▶ **PASSAGE TO READ**
· · · ·

Show progress loading with tqdm (#51)

jhamon · web-flow · commit a4a91261bb3a · 2025-03-14T12:08:28.000-04:00
## Problem

Some large datasets take multiple minutes to download. It feels as if
the notebook has crashed when nothing happens for such a long time.

## Solution

Display download progress with tqdm

## Type of Change

- [x] New feature (non-breaking change which adds functionality)
diff --git a/pinecone_datasets/dataset_fsreader.py b/pinecone_datasets/dataset_fsreader.py
@@ -1,13 +1,12 @@
-import sys
 import os
 import json
 import logging
 import warnings
-from typing import Literal, Dict, Optional
+from typing import Literal, Optional
 
 import pandas as pd
 import pyarrow.parquet as pq
-from typing import Any, Generator, Iterator, List, Dict, Optional, Tuple, NamedTuple
+from .tqdm import tqdm
 
 from .cfg import Schema
 from .dataset_metadata import DatasetMetadata
@@ -75,33 +74,41 @@ def _safe_read_from_path(
         read_path_str = os.path.join(dataset_path, data_type, "*.parquet")
         read_path = fs.glob(read_path_str)
         if DatasetFSReader._does_datatype_exist(fs, dataset_path, data_type):
-            dataset = pq.ParquetDataset(read_path, filesystem=fs)
-            dataset_schema_names = dataset.schema.names
+            # First, collect all the dataframes
+            dfs = []
+            for path in tqdm(read_path, desc=f"Loading {data_type} parquet files"):
+                piece = pq.read_pandas(path, filesystem=fs)
+                df_piece = piece.to_pandas()
+                dfs.append(df_piece)
+
+            if not dfs:
+                raise ValueError(f"No parquet files found in {read_path_str}")
+
+            # Combine all dataframes
+            df = pd.concat(dfs, ignore_index=True)
+
+            # Validate schema
+            dataset_schema_names = df.columns.tolist()
             columns_to_null = []
             columns_not_null = []
             for column_name, is_nullable, null_value in getattr(
                 Schema.Names, data_type
             ):
                 if column_name not in dataset_schema_names and not is_nullable:
                     raise ValueError(
-                        f"error, file is not matching Pinecone Datasets Schmea: {column_name} not found"
+                        f"error, file is not matching Pinecone Datasets Schema: {column_name} not found"
                     )

· · · ·

▶ **TASK DETAILS**
Write the next part of the diff for the tqdm progress-loading commit, starting right after the last line shown. The listing that comes next is separate material with no connection to the commit above.

▶ **DATASET CONTENT**

· · · ·

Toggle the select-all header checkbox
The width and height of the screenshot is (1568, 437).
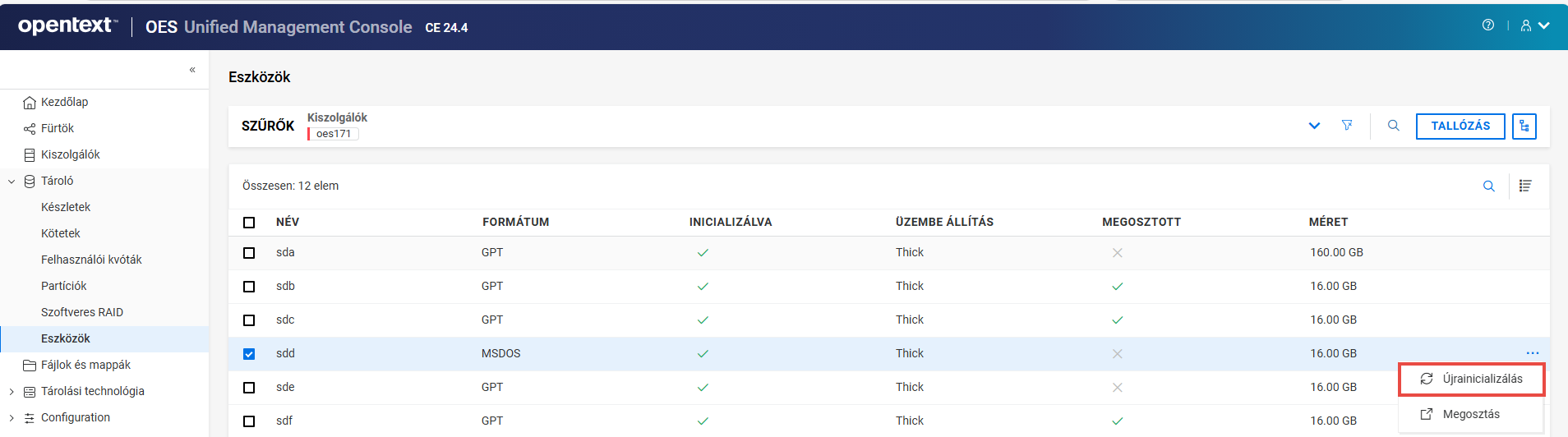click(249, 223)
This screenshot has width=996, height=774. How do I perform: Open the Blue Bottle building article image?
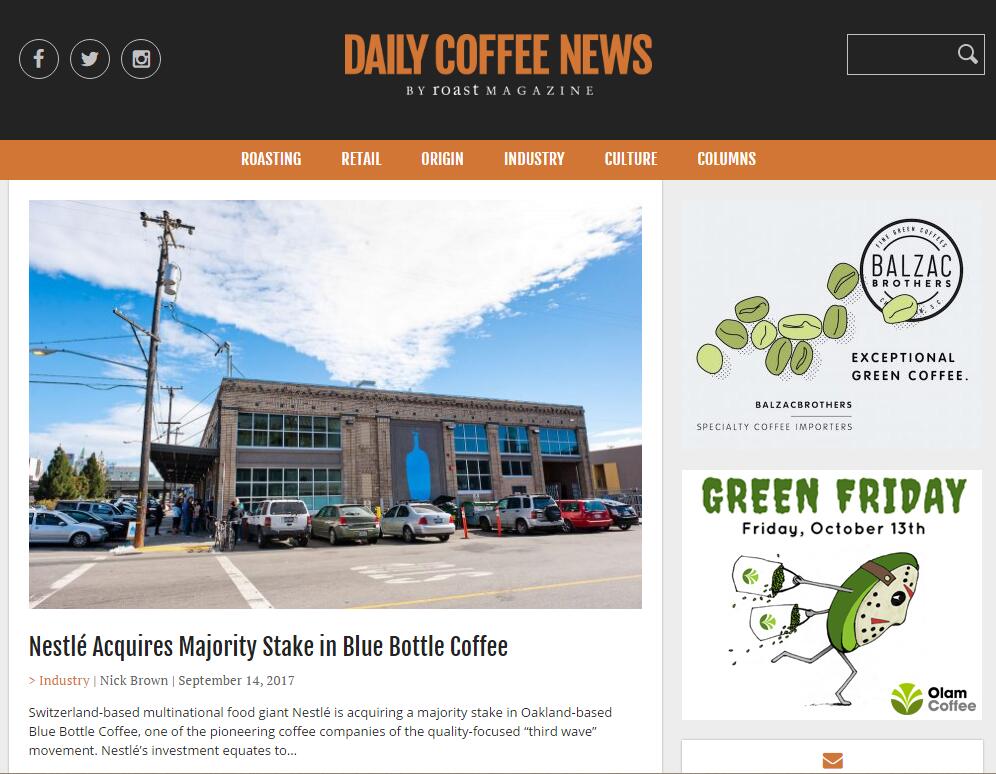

· · · ·

▶ **RESULT OF THIS EXERCISE**
                 elif column_name not in dataset_schema_names and is_nullable:
                     columns_to_null.append((column_name, null_value))
                 else:
                     columns_not_null.append(column_name)
-            try:
-                # TODO: use of the columns_not_null and columns_to_null is only a workaround for proper schema validation and versioning
-                df = dataset.read_pandas(columns=columns_not_null).to_pandas()
-
-                for column_name, null_value in columns_to_null:
-                    df[column_name] = null_value
-                return df
-
-            # TODO: add more specific error handling, explain what is wrong
-            except Exception as e:
-                print("error, no exception: {}".format(e), file=sys.stderr)
-                raise (e)
+
+            # Add null columns if needed
+            for column_name, null_value in columns_to_null:
+                df[column_name] = null_value
+
+            return df[columns_not_null + [col for col, _ in columns_to_null]]
+
         else:
             warnings.warn(
                 "WARNING: No data found at: {}. Returning empty dataframe".format(
diff --git a/pinecone_datasets/tqdm.py b/pinecone_datasets/tqdm.py
@@ -0,0 +1,35 @@
+import warnings
+
+__all__ = ["tqdm"]
+
+try:
+    # Suppress the specific tqdm warning about IProgress
+    with warnings.catch_warnings():
+        warnings.filterwarnings("ignore", category=UserWarning, module="tqdm")
+        warnings.filterwarnings("ignore", message="IProgress not found.*")
+        from tqdm.auto import tqdm
+except ImportError:
+    # Fallback: define a dummy tqdm that supports the same interface.
+    class tqdm:  # type: ignore
+        def __init__(self, iterable=None, total=None, desc="", **kwargs):
+            self.iterable = iterable
+            self.total = total
+            self.desc = desc
+            # You can store additional kwargs if needed
+
+        def __iter__(self):
+            # Just iterate over the underlying iterable
+            for item in self.iterable:
+                yield item
+
+        def update(self, n=1):
+            # No-op: This stub doesn't track progress
+            pass
+
+        def __enter__(self):
+            # Allow use as a context manager
+            return self
+
+        def __exit__(self, exc_type, exc_value, traceback):
+            # Nothing to cleanup
+            pass
diff --git a/pyproject.toml b/pyproject.toml
@@ -18,7 +18,6 @@ gcsfs = "^2025.2.0"
 s3fs = "^2025.2.0"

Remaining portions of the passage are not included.